==== Input data

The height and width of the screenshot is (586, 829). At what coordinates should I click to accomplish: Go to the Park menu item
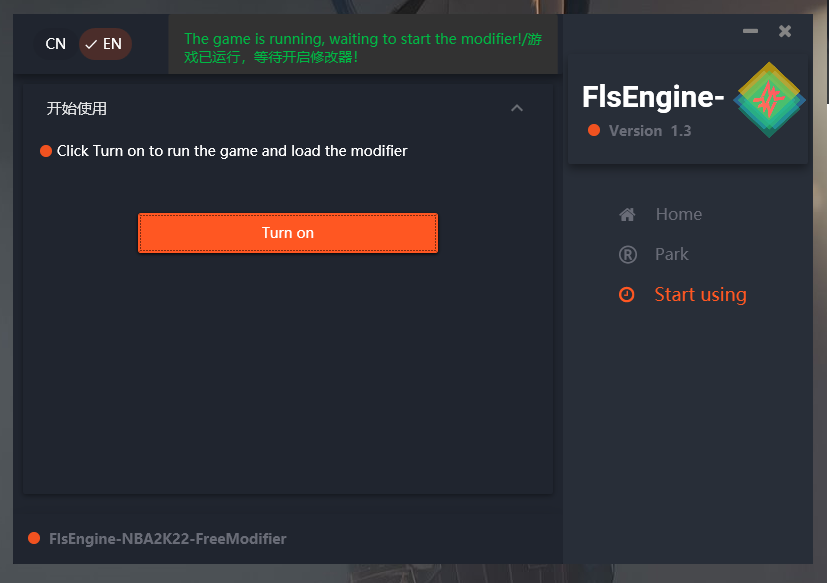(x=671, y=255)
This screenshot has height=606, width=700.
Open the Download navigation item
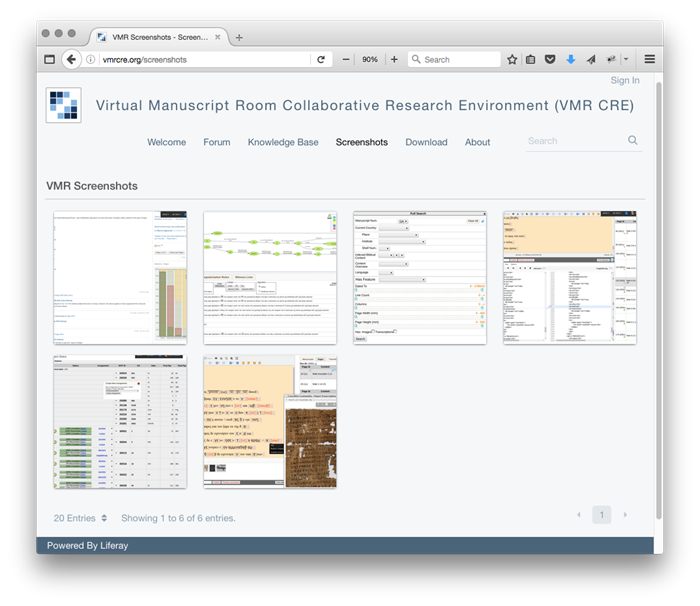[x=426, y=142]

========

Directions: Only the pictures are to be omitted; restate everything else above exactly.

Answer to this exercise:
The height and width of the screenshot is (586, 829). At what coordinates should I click to accomplish: Go to the Park menu item
(x=671, y=255)
This screenshot has height=606, width=700.
Open the Download navigation item
[x=426, y=142]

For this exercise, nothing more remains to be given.